Explaining Semantic Productivity


Peter Bosch


What I mean by productivity is linguistic productivity: roughly, the fact that a finite human mind is capable of producing and understanding potentially infinitely many different linguistic expressions on equally many different occasions. Ordinary speakers perform the miracles of productivity on the fly and without even being aware of it: they produce new expressions not encountered before and use old expressions for new purposes.
The received wisdom of the last forty or so years is that recursive syntactic rules and semantic compositionality may be the core of an explanation for productivity. However, infinity of the set of expressions really is not the point, and that's why recursion can at most be part of the story and is in fact a little misleading as a showpiece of an explanation of linguistic productivity. The point, I want to suggest, is projectibility: projecting properties from the known to the unknown, and in a fashion that other speakers can follow.
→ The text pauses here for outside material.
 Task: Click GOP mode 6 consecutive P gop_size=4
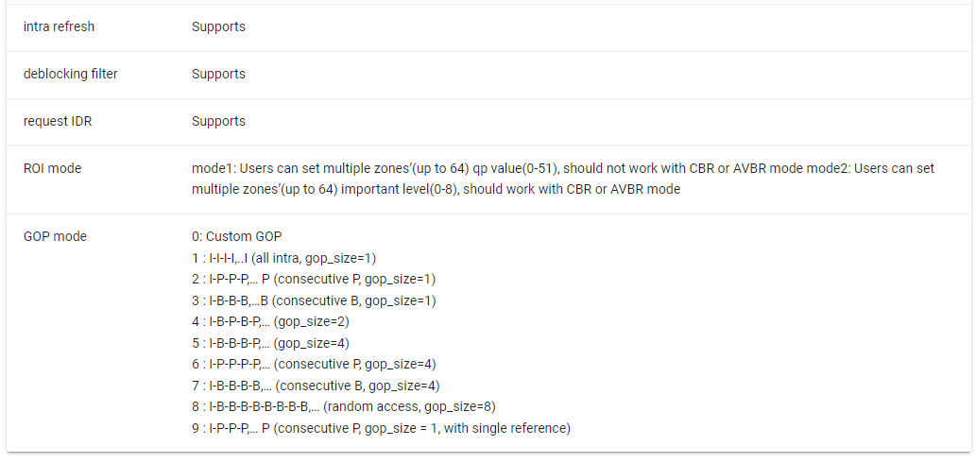pyautogui.click(x=313, y=365)
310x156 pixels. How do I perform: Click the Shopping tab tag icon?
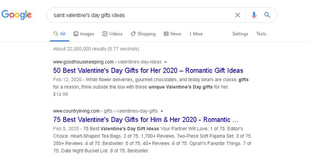click(133, 34)
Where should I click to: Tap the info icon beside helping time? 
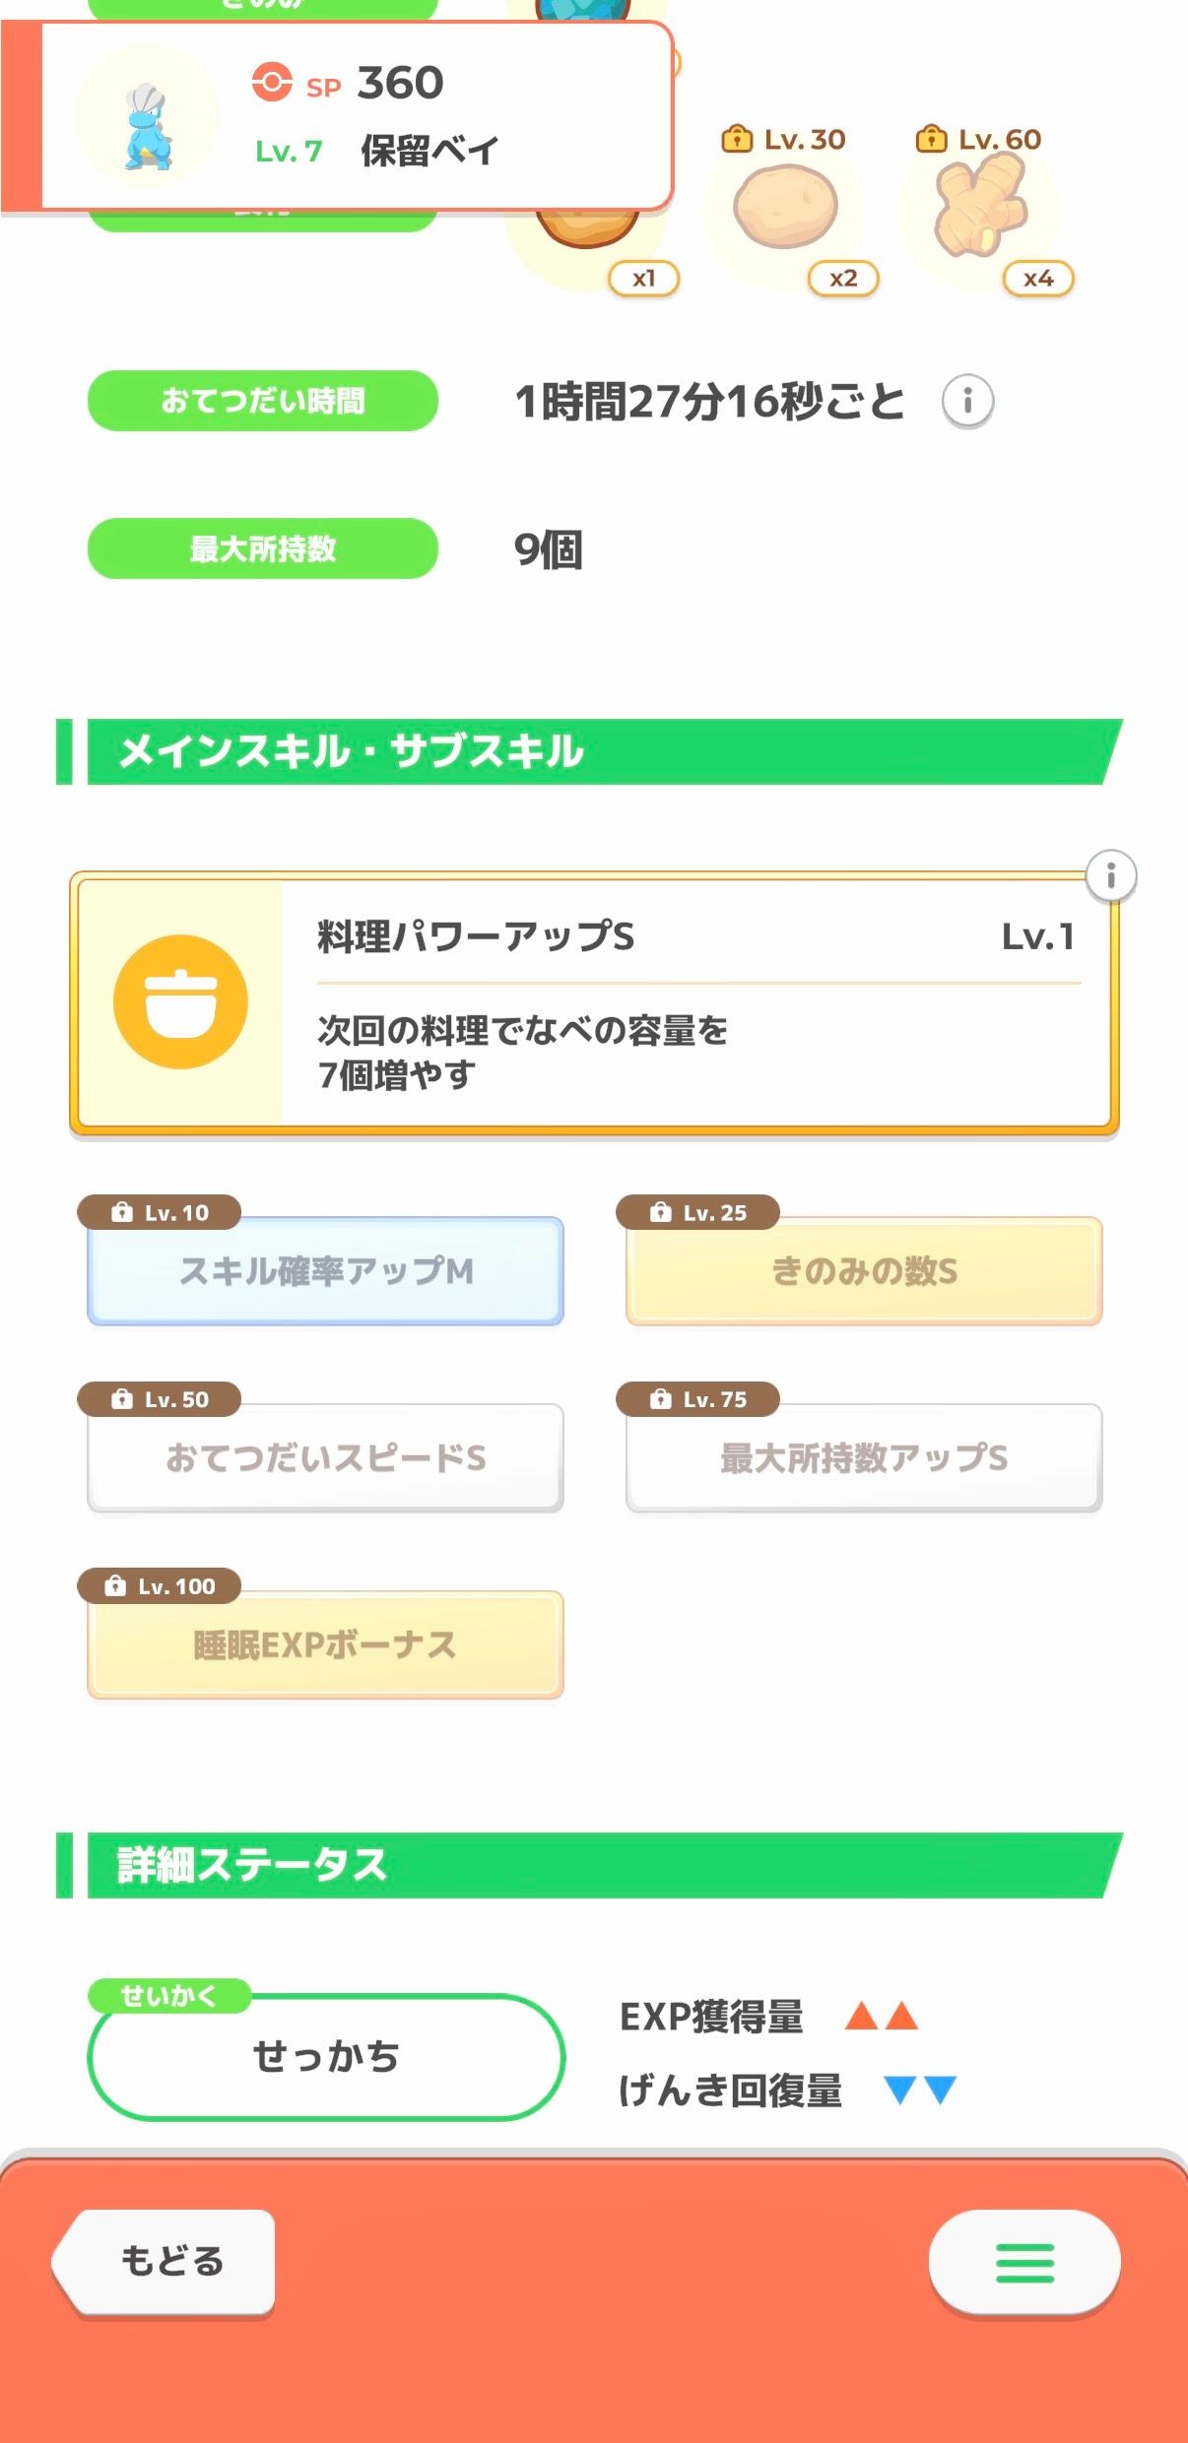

One may reasonably doubt that the familiar category-based rules will suffice to account for processes of word formation, there are problems about the compositionality of certain syntactic constructions and, of course, pragmatics isn't really compositional either. I will not touch upon most of these problems though, but I will concentrate on problems of the context dependence of the semantic interpretation of linguistic utterances. I shall argue that there is no way of accounting for sentence contents, i.e. for the truth conditions sentences have under particular circumstances of utterance, in a compositional a priori fashion. I shall argue that, in addition to familiar category-based compositional mechanisms, representations of linguistic experience are required that cannot be formulated in terms of a denumerable set of categories. Such representations are mapped onto other situations of language use via relations of similarity, and I will argue that category-based rules are here no serious alternative - even though they are still required for other purposes in a theory of projectibility.